According to the company’s laws, all products made within the company are supposed to be made under favourable working conditions and at the same time ensuring that they take into consideration the effects it will have over safety and health of the employees. The two H&M Companies are said to have switched their production to low-cost factories where workers including children worked fulltime for very little pay. Each worker earns 13p every hour which is a violation of the law on wage payment (Phillips et al. 2011, p.177). The fee is half the minimum payment every worker is supposed to receive in the country (Andrees, 2016 p.353). All this was in an aim for the companies to experience low labour costs in that the young tend to be satisfied with low wages. The minimum salary a worker should receive in Myanmar legally is 3,600kyat and the maximum working hours should be eight. Employees typically earned 26p per hour (Ellis, 2015 p.420). 

The Myanmar factories act states that workers should not work for more than 60 hours a week but workers in the two H&M factories are reported being forced to work more extended hours and mostly the overtime hours went unpaid and unaccounted for (Andrees, 2016 p.350). Most clothing companies tend to look for production areas where the making of clothes is quick but done at low costs. Over the past few years, Myanmar has turned out to be the most popular destination for these companies (Turker & Altuntas, 2014, p.838). Some of the significant benefits the companies achieve in Myanmar include cheap labour and import and export tariffs that are favourable for the company. In their rush to achieve low costs they pay less attention to working conditions and the violation of rights all with the aim of securing the lowest prices. In their defence on claims of child labour, most companies claim that the legal working age in Myanmar is 14 years and despite their law against child labour, the company’s actions were within the legal boundaries (Ellis, 2015, p.419).

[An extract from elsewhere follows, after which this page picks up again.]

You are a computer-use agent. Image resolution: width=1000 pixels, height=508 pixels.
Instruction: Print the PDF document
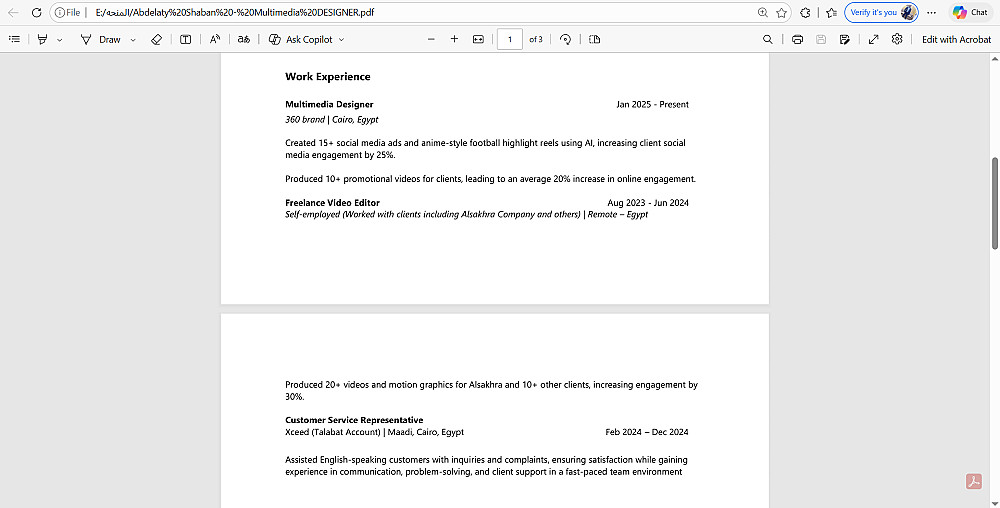click(797, 40)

The company has also been reported of employing children in Burma with teenage girls as young as 18 years of age working in factories contracted by H&M for as little as 13p an hour(Craig, 2017, p165). The children reported being overworked for up to 12 hours a day making clothes for H&M.  They also admitted being told to hide away in the toilets when inspectors arrived at the companies (Craig, 2017, p165). Despite the companies claim on having cracked down child labour and abuse, workers have still reported being overworked and receiving wages that are below the minimum legal wage requirement.

Prevalence of Child Labour in GAP

GAP has for a long time had a policy against the abuse of children and according to their plan if a company is found having employed young children to work for it, then the contractor must by-law provided remove the child from the working environment and ensure that the child goes to school and receives their wages (Lee et al, 2016, p.310). They are also entitled to a job position after school once they have attained the legal working age. Reports prove that despite their policy and law this has not been the case with most of the contractors and children as young as ten years of age have been employed in various companies. Children are forced to work for as many as 16hours a day and paid wages that are below the legal minimum salary for any worker (Lee et al, 2016, p.315).

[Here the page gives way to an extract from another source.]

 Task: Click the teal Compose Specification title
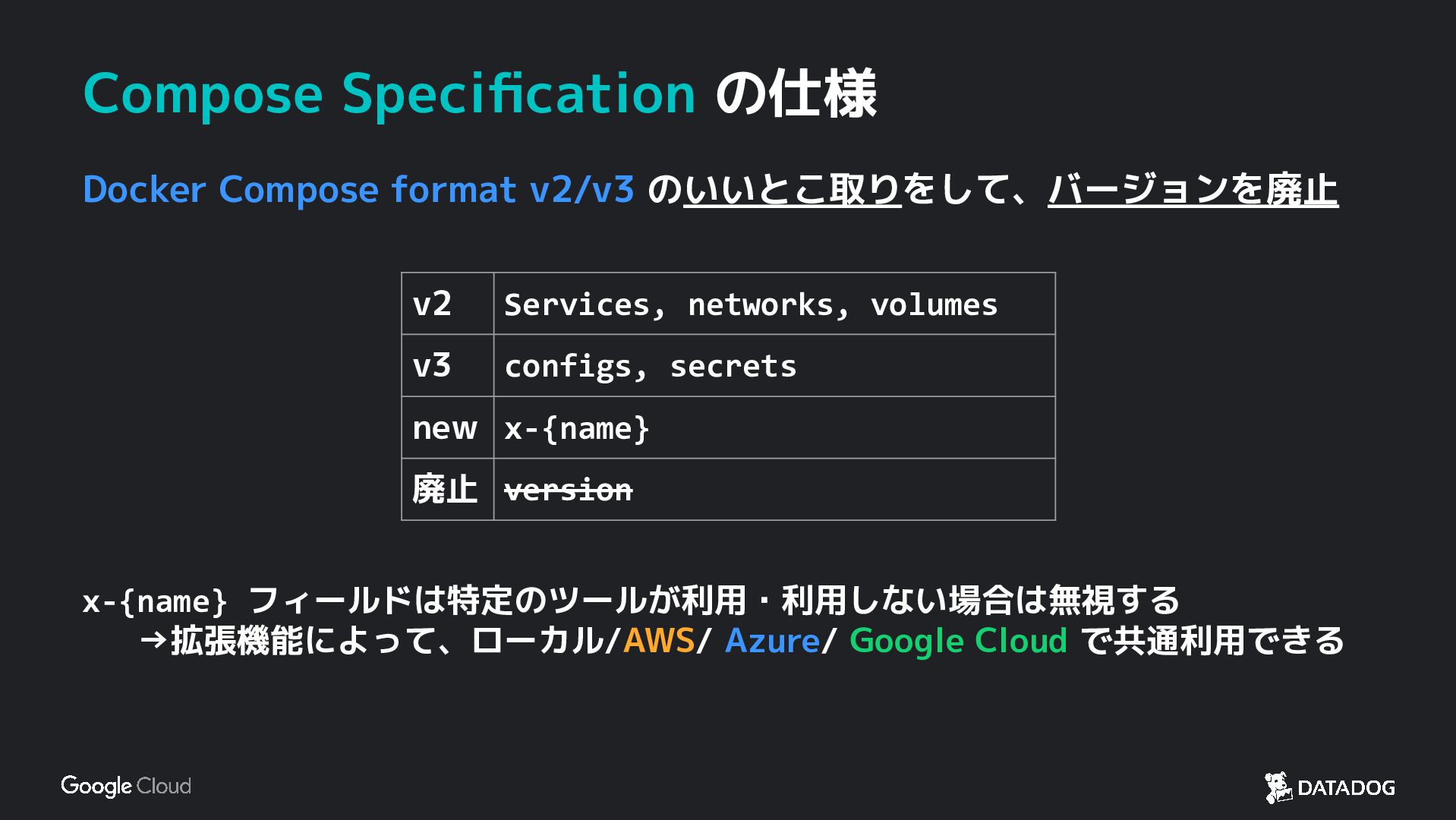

The company is reported to have bought children from parents in New Delhi and sent them to work in the city under poor working conditions. The kids stated that the company never paid them their wages under claims that they were working for what had been paid to their parents in exchange for them hence they work under forced conditions for free (Nogler & Pertile, 2016 p.56). Some are reported to have worked for up to 4 months and at times subjected to violence for failure to comply with the rules given to them by the supervisors (Nogler & Pertile, 2016 p.57). They are mostly forced to work for long hours and violence is used if one does not work as directed by the supervisors. Despite the company’s efforts of coming up with a factory monitoring program, child abuse has not been addressed adequately (Lee et al, 2016, p.315).

GAP is said to have a large number of contracts in India which has for a long time remained branded the capital of the world for child labour. With over 50 million children employed across businesses, child labour in India is said to contribute a quarter of India’s national gross product (Nogler & Pertile, 2016 p.58). Most of the children range in between five to fourteen years of age. Through their campaigns and laws GAP has been said to have committed itself to social responsibility but despite this the employment of children by GAP companies with some as young as ten years of age tell a different story(Huq et al, 2016,p.20). The company aims at cutting costs without taking into consideration the consequences the healthy profit they are making has on the children. The company has in their defence claimed to have unknowingly used child labour in India to facilitate production which is not the case, according to reports the company is fully aware of its actions. It is  reported to be taking advantage of the poor living conditions of most of the countries where its companies are located which is a violation of its policies and laws as well as international laws at large(Huq et al, 2016, p.22).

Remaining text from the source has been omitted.